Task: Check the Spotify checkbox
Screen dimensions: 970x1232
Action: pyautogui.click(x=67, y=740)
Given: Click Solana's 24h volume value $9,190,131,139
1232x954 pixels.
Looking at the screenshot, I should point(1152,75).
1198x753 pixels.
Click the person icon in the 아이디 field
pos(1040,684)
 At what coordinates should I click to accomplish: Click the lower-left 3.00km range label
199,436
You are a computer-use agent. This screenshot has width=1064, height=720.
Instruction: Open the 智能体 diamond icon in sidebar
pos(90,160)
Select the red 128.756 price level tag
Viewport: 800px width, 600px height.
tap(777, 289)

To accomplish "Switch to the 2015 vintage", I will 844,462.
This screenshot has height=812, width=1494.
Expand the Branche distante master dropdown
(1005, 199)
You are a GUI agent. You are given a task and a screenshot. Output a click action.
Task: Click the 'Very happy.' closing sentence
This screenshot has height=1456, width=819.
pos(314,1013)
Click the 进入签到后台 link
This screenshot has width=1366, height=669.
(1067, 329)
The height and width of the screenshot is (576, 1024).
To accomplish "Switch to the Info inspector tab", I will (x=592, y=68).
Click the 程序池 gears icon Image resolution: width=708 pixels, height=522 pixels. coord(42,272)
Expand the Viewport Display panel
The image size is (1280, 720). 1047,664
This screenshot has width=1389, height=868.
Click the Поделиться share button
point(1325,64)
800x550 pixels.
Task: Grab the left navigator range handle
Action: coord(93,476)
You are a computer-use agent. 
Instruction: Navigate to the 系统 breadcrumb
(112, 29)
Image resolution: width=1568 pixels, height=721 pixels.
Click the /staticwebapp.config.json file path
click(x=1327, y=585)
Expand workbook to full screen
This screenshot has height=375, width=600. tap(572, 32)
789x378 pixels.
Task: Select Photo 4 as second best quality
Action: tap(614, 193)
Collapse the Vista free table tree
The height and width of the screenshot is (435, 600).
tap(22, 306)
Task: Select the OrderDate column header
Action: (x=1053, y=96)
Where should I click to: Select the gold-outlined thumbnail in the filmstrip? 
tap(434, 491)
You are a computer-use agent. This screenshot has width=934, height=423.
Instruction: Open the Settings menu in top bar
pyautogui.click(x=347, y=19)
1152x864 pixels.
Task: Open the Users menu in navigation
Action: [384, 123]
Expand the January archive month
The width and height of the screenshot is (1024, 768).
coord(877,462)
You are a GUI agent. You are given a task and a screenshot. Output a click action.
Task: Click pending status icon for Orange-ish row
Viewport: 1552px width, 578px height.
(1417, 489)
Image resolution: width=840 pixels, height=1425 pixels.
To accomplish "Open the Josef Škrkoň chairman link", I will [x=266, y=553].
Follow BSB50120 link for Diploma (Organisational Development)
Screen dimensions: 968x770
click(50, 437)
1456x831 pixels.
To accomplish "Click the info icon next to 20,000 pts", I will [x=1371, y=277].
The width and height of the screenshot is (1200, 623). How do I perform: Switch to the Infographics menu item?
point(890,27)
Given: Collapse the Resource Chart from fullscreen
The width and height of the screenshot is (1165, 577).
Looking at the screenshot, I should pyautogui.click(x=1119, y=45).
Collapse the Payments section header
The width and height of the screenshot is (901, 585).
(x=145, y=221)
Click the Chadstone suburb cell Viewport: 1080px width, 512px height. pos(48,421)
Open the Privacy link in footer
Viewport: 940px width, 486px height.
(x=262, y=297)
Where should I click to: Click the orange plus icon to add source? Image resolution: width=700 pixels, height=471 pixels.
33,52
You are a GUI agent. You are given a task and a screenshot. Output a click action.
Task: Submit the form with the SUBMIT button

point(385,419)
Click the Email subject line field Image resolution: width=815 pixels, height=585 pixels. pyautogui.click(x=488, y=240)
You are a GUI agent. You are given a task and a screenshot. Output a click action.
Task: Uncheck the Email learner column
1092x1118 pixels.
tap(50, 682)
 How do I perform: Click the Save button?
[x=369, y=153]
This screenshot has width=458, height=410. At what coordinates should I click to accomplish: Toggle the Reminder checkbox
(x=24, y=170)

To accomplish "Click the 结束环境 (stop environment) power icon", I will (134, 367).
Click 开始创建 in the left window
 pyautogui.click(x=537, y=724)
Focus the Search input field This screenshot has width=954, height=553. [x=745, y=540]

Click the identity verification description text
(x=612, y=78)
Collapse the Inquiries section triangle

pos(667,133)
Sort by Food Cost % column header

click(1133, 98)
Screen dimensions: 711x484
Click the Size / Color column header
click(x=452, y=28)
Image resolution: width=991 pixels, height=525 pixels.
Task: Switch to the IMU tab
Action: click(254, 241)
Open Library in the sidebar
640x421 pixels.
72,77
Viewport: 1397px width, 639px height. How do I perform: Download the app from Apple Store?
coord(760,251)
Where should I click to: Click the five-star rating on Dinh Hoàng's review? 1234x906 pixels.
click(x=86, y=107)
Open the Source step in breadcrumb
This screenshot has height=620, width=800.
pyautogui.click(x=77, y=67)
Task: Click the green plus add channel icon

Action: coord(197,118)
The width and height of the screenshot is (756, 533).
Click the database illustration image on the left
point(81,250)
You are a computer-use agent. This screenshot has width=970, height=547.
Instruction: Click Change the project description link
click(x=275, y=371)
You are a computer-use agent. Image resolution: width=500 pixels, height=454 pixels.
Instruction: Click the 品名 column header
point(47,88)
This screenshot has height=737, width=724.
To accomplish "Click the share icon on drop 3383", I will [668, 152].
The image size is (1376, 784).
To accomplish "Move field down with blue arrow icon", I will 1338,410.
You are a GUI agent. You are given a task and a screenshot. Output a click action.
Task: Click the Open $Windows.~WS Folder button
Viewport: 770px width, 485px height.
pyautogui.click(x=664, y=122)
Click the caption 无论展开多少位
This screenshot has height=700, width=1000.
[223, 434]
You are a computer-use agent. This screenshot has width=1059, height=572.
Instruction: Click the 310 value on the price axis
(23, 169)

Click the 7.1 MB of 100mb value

Task to complete → Extract the complete set of records unchanged.

Written answer →
Task: Check the Spotify checkbox
Screen dimensions: 970x1232
Action: pyautogui.click(x=67, y=740)
Given: Click Solana's 24h volume value $9,190,131,139
1232x954 pixels.
Looking at the screenshot, I should point(1152,75).
1198x753 pixels.
Click the person icon in the 아이디 field
pos(1040,684)
 At what coordinates should I click to accomplish: Click the lower-left 3.00km range label
199,436
You are a computer-use agent. This screenshot has width=1064, height=720.
Instruction: Open the 智能体 diamond icon in sidebar
pos(90,160)
Select the red 128.756 price level tag
Viewport: 800px width, 600px height.
tap(777, 289)

To accomplish "Switch to the 2015 vintage", I will 844,462.
This screenshot has height=812, width=1494.
Expand the Branche distante master dropdown
(1005, 199)
You are a GUI agent. You are given a task and a screenshot. Output a click action.
Task: Click the 'Very happy.' closing sentence
This screenshot has height=1456, width=819.
pos(314,1013)
Click the 进入签到后台 link
This screenshot has width=1366, height=669.
(1067, 329)
The height and width of the screenshot is (576, 1024).
To accomplish "Switch to the Info inspector tab", I will (x=592, y=68).
Click the 程序池 gears icon Image resolution: width=708 pixels, height=522 pixels. coord(42,272)
Expand the Viewport Display panel
The image size is (1280, 720). 1047,664
This screenshot has width=1389, height=868.
Click the Поделиться share button
point(1325,64)
800x550 pixels.
Task: Grab the left navigator range handle
Action: coord(93,476)
You are a computer-use agent. 
Instruction: Navigate to the 系统 breadcrumb
(112, 29)
Image resolution: width=1568 pixels, height=721 pixels.
Click the /staticwebapp.config.json file path
click(x=1327, y=585)
Expand workbook to full screen
This screenshot has height=375, width=600. tap(572, 32)
789x378 pixels.
Task: Select Photo 4 as second best quality
Action: tap(614, 193)
Collapse the Vista free table tree
The height and width of the screenshot is (435, 600).
tap(22, 306)
Task: Select the OrderDate column header
Action: (x=1053, y=96)
Where should I click to: Select the gold-outlined thumbnail in the filmstrip? 
tap(434, 491)
You are a computer-use agent. This screenshot has width=934, height=423.
Instruction: Open the Settings menu in top bar
pyautogui.click(x=347, y=19)
1152x864 pixels.
Task: Open the Users menu in navigation
Action: [384, 123]
Expand the January archive month
The width and height of the screenshot is (1024, 768).
coord(877,462)
You are a GUI agent. You are given a task and a screenshot. Output a click action.
Task: Click pending status icon for Orange-ish row
Viewport: 1552px width, 578px height.
(1417, 489)
Image resolution: width=840 pixels, height=1425 pixels.
To accomplish "Open the Josef Škrkoň chairman link", I will [x=266, y=553].
Follow BSB50120 link for Diploma (Organisational Development)
Screen dimensions: 968x770
click(50, 437)
1456x831 pixels.
To accomplish "Click the info icon next to 20,000 pts", I will [x=1371, y=277].
The width and height of the screenshot is (1200, 623). How do I perform: Switch to the Infographics menu item?
point(890,27)
Given: Collapse the Resource Chart from fullscreen
The width and height of the screenshot is (1165, 577).
Looking at the screenshot, I should pyautogui.click(x=1119, y=45).
Collapse the Payments section header
The width and height of the screenshot is (901, 585).
(x=145, y=221)
Click the Chadstone suburb cell Viewport: 1080px width, 512px height. pos(48,421)
Open the Privacy link in footer
Viewport: 940px width, 486px height.
(x=262, y=297)
Where should I click to: Click the orange plus icon to add source? Image resolution: width=700 pixels, height=471 pixels.
33,52
You are a GUI agent. You are given a task and a screenshot. Output a click action.
Task: Submit the form with the SUBMIT button

point(385,419)
Click the Email subject line field Image resolution: width=815 pixels, height=585 pixels. pyautogui.click(x=488, y=240)
You are a GUI agent. You are given a task and a screenshot. Output a click action.
Task: Uncheck the Email learner column
1092x1118 pixels.
tap(50, 682)
 How do I perform: Click the Save button?
[x=369, y=153]
This screenshot has width=458, height=410. At what coordinates should I click to accomplish: Toggle the Reminder checkbox
(x=24, y=170)

To accomplish "Click the 结束环境 (stop environment) power icon", I will (134, 367).
Click 开始创建 in the left window
 pyautogui.click(x=537, y=724)
Focus the Search input field This screenshot has width=954, height=553. [x=745, y=540]

Click the identity verification description text
(x=612, y=78)
Collapse the Inquiries section triangle

pos(667,133)
Sort by Food Cost % column header

click(1133, 98)
Screen dimensions: 711x484
Click the Size / Color column header
click(x=452, y=28)
Image resolution: width=991 pixels, height=525 pixels.
Task: Switch to the IMU tab
Action: click(254, 241)
Open Library in the sidebar
640x421 pixels.
72,77
Viewport: 1397px width, 639px height. How do I perform: Download the app from Apple Store?
coord(760,251)
Where should I click to: Click the five-star rating on Dinh Hoàng's review? 1234x906 pixels.
click(x=86, y=107)
Open the Source step in breadcrumb
This screenshot has height=620, width=800.
pyautogui.click(x=77, y=67)
Task: Click the green plus add channel icon

Action: coord(197,118)
The width and height of the screenshot is (756, 533).
Click the database illustration image on the left
point(81,250)
You are a computer-use agent. This screenshot has width=970, height=547.
Instruction: Click Change the project description link
click(x=275, y=371)
You are a computer-use agent. Image resolution: width=500 pixels, height=454 pixels.
Instruction: Click the 品名 column header
point(47,88)
This screenshot has height=737, width=724.
To accomplish "Click the share icon on drop 3383", I will [668, 152].
The image size is (1376, 784).
To accomplish "Move field down with blue arrow icon", I will 1338,410.
You are a GUI agent. You are given a task and a screenshot. Output a click action.
Task: Click the Open $Windows.~WS Folder button
Viewport: 770px width, 485px height.
pyautogui.click(x=664, y=122)
Click the caption 无论展开多少位
This screenshot has height=700, width=1000.
[223, 434]
You are a computer-use agent. This screenshot has width=1059, height=572.
Instruction: Click the 310 value on the price axis
(23, 169)

Click the 7.1 MB of 100mb value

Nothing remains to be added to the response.